Energy-Dependent Charge Separation in Conjugated Polymer Electrolyte Complexes

Abstract

Supramolecular complexes have great potential as light-harvesting materials, as intermolecular structural organization can be manipulated through steric or electrostatic interactions to impact electronic coupling between energy and charge donors and acceptors. Here, we examine the relative rates and efficiencies of charge transfer in conjugated polymer electrolyte complexes (CPECs) based on a polythiophene electron donor (PTAK) and polyfluorene electron acceptor (PFPI). These CPECs are characterized by ordered polymer microstructures, as evident from spectral signatures of strong excitonic coupling within the PTAK component from steady-state UV–vis absorption spectra. We find that PTAK polarons are generated within tens of picoseconds through a combination of prompt and delayed charge separation following direct photoexcitation or energy transfer from PFPI. Further, we find that decreasing the length of charged PTAK side chains or increasing excitation energy increases the driving force for electron transfer to increase charge separation rates and yields for polarons, with the greatest relative yields observed at excitation energies that initiate PFPI-to-PTAK energy transfer.
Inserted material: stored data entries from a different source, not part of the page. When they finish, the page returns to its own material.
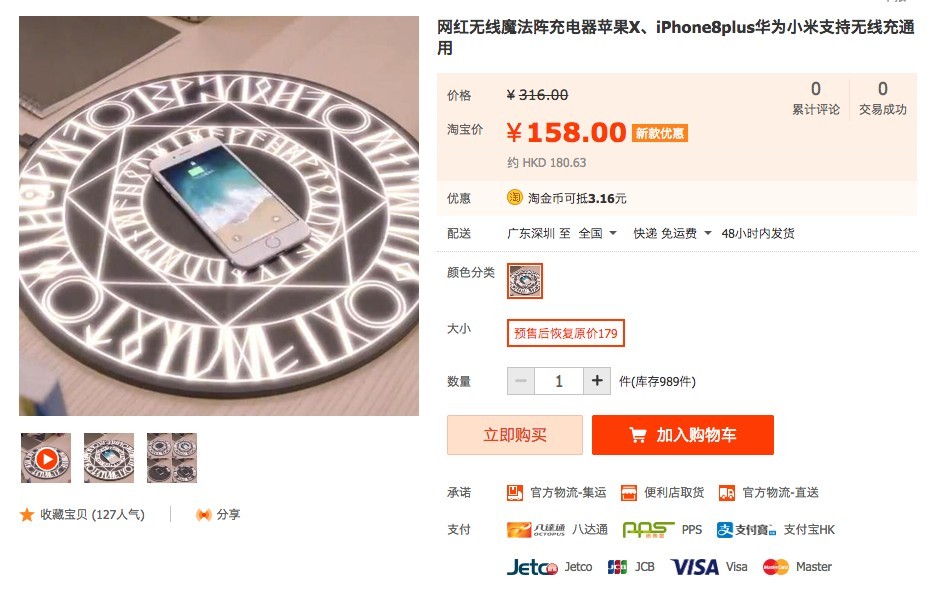Select the 预售后恢复原价179 size option
This screenshot has height=605, width=935.
[565, 333]
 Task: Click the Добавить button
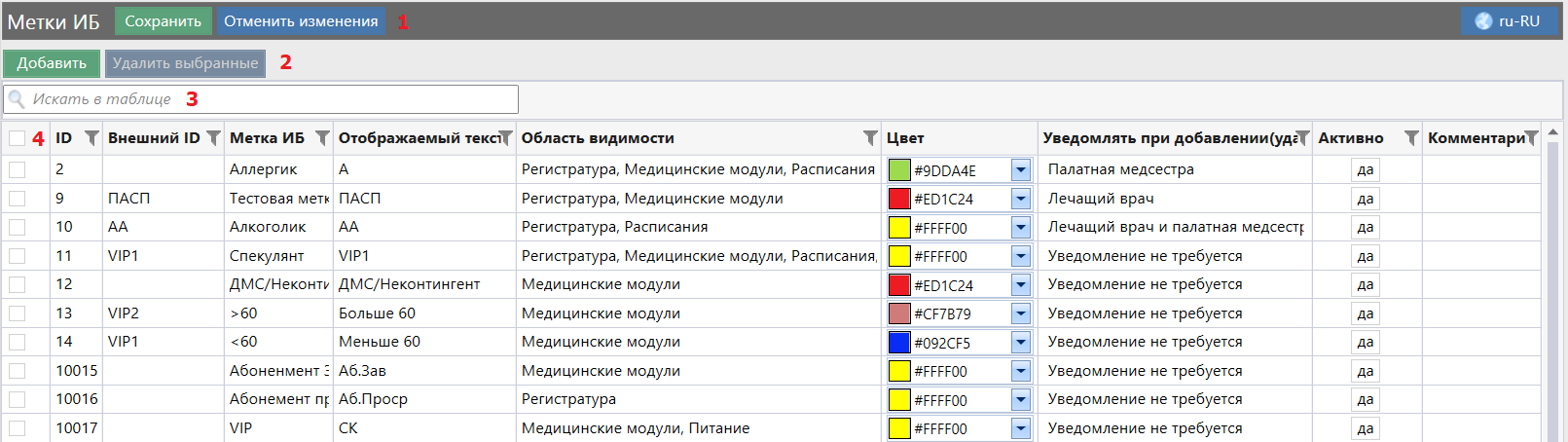(52, 63)
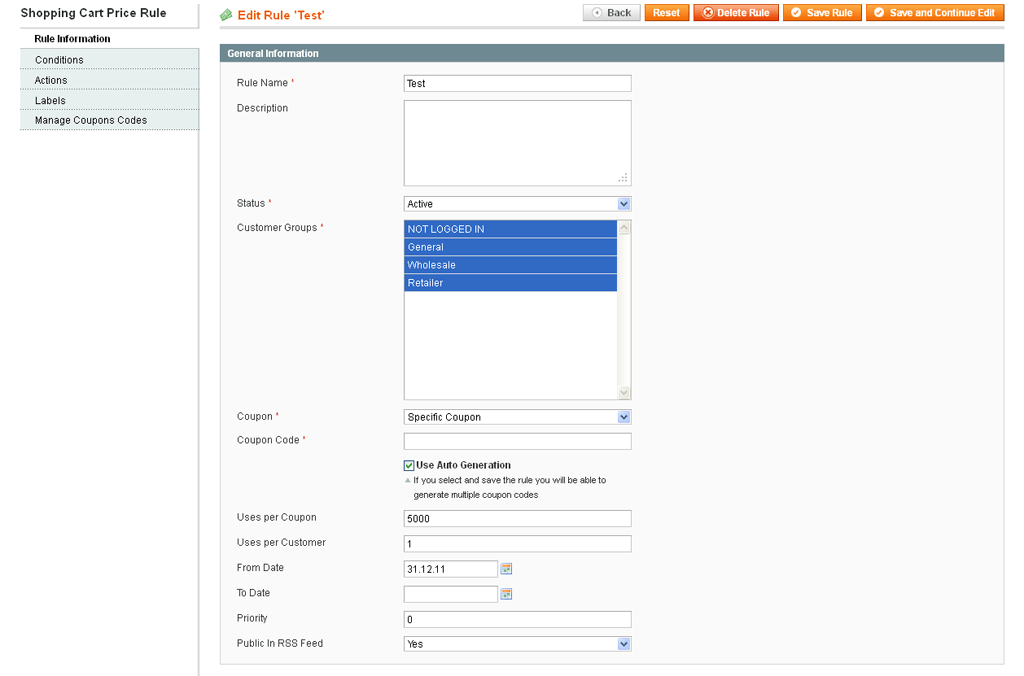Click the Save Rule button
The image size is (1024, 676).
821,13
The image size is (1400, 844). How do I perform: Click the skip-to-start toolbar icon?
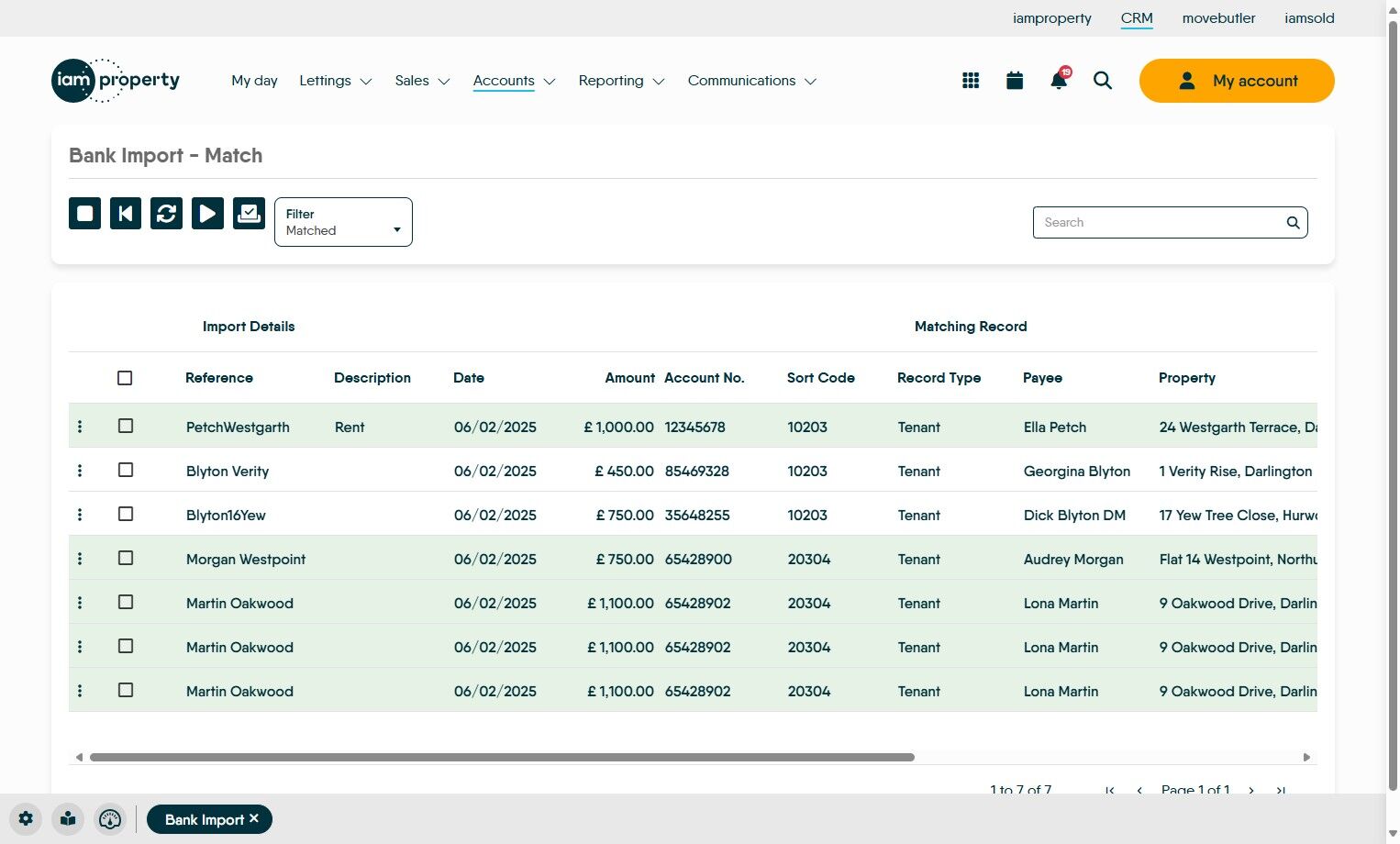click(126, 214)
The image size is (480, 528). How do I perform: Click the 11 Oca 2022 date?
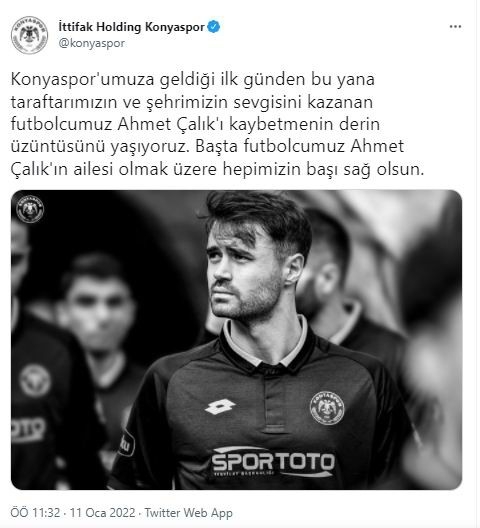[102, 513]
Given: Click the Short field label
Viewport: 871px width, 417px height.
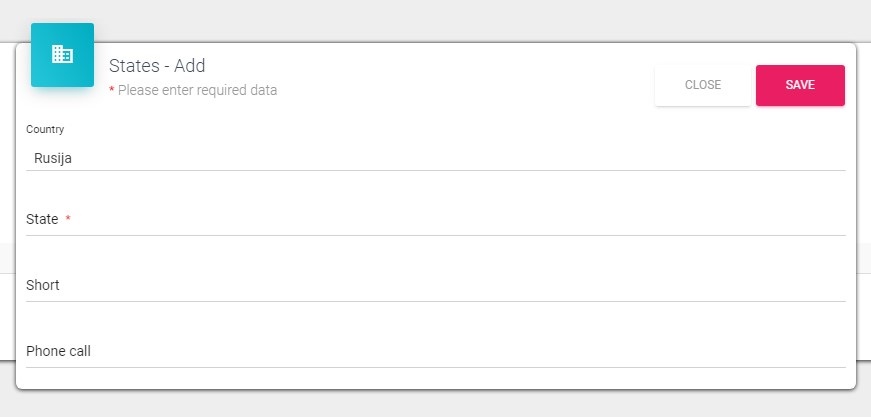Looking at the screenshot, I should coord(43,285).
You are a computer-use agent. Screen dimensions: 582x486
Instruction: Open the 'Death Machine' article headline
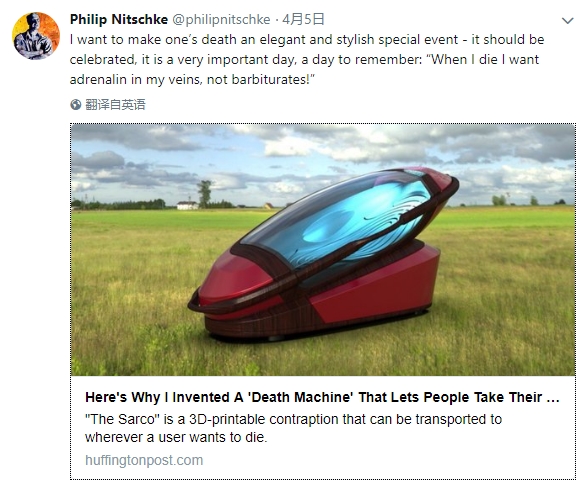point(322,397)
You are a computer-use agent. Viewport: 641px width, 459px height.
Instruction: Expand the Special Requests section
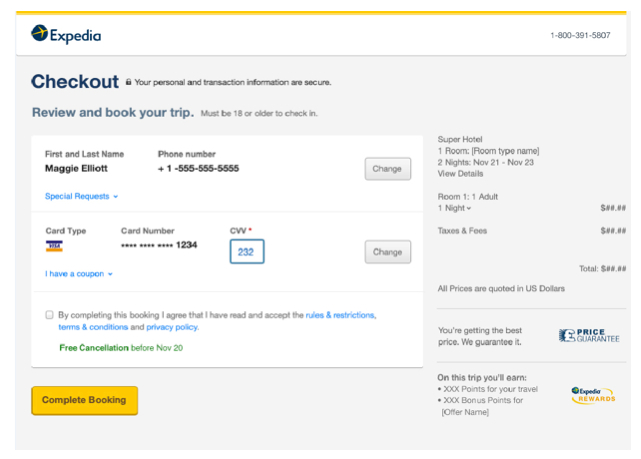(x=82, y=197)
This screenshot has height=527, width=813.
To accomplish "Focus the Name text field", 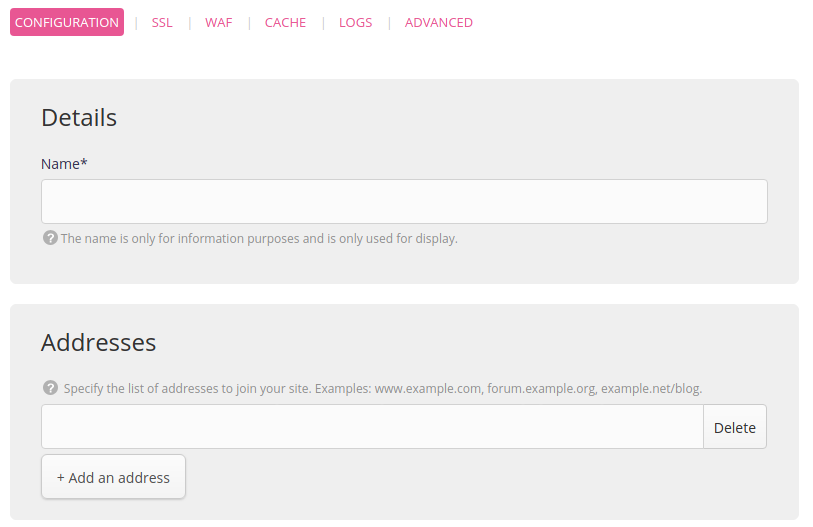I will 404,201.
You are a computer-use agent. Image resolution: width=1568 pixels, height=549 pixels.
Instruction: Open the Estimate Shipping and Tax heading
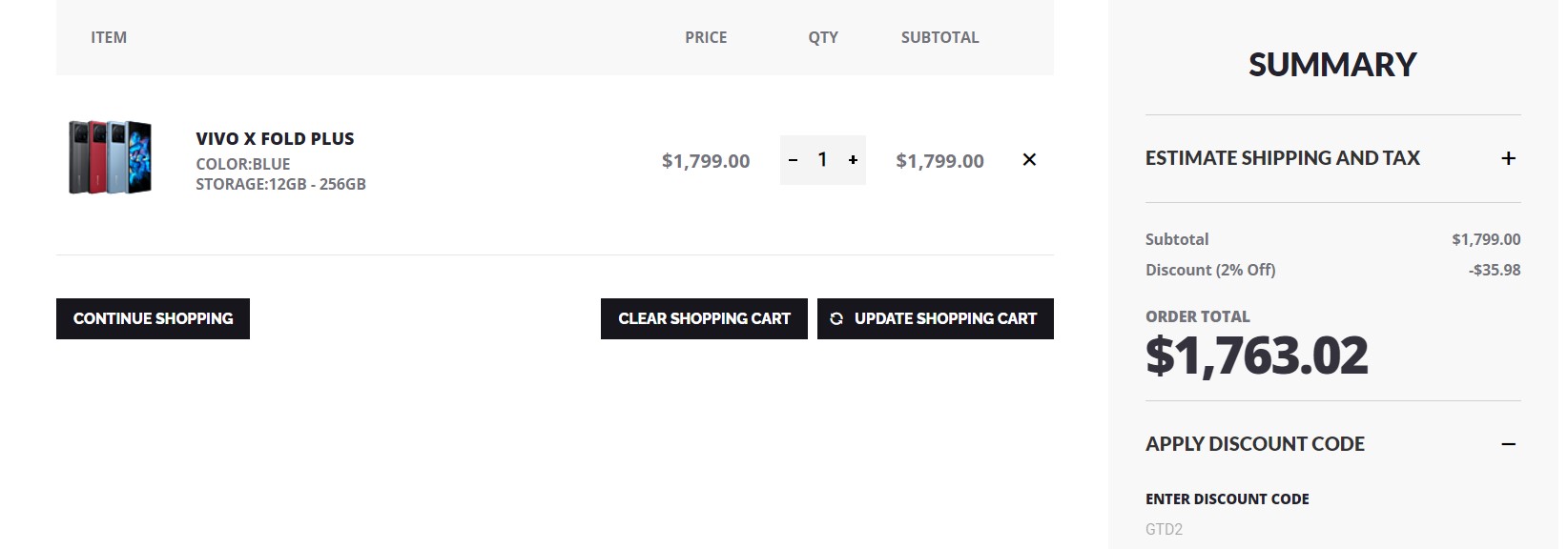pyautogui.click(x=1283, y=158)
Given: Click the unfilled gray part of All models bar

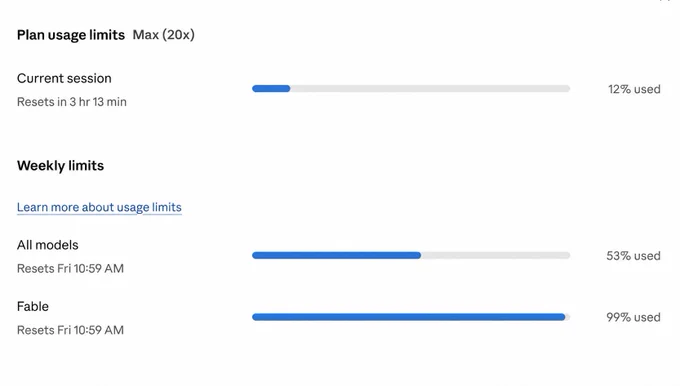Looking at the screenshot, I should pyautogui.click(x=495, y=255).
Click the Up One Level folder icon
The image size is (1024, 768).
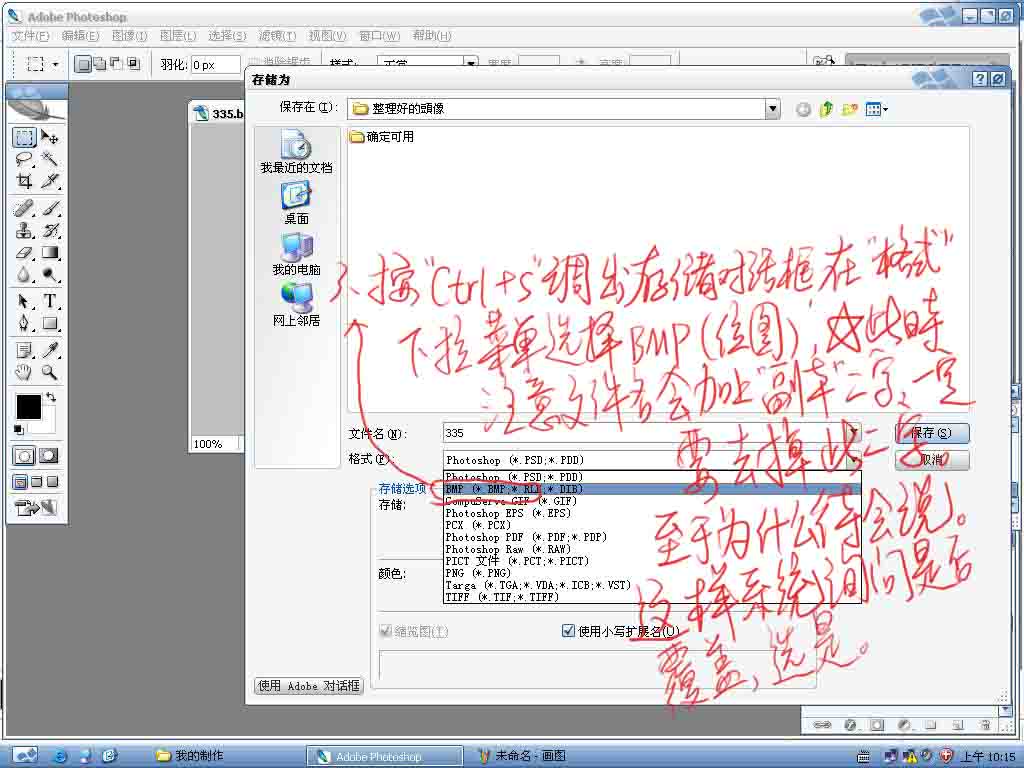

Charge separation between components can be rationalized from a canonical Marcus picture, whereby excess vibrational energy effectively lowers the barrier for PTAK-to-PFPI charge separation. This contrasts with the recently reported ultrafast (<100 fs) charge separation in small-molecule/polythiophene electrolyte complexes that is attributed to strong orbital mixing that gives rise to charge generation via CT exciton states. These results provide insights into conditions for realizing charge separation in concert with energy transfer in CPECs as light-harvesting materials.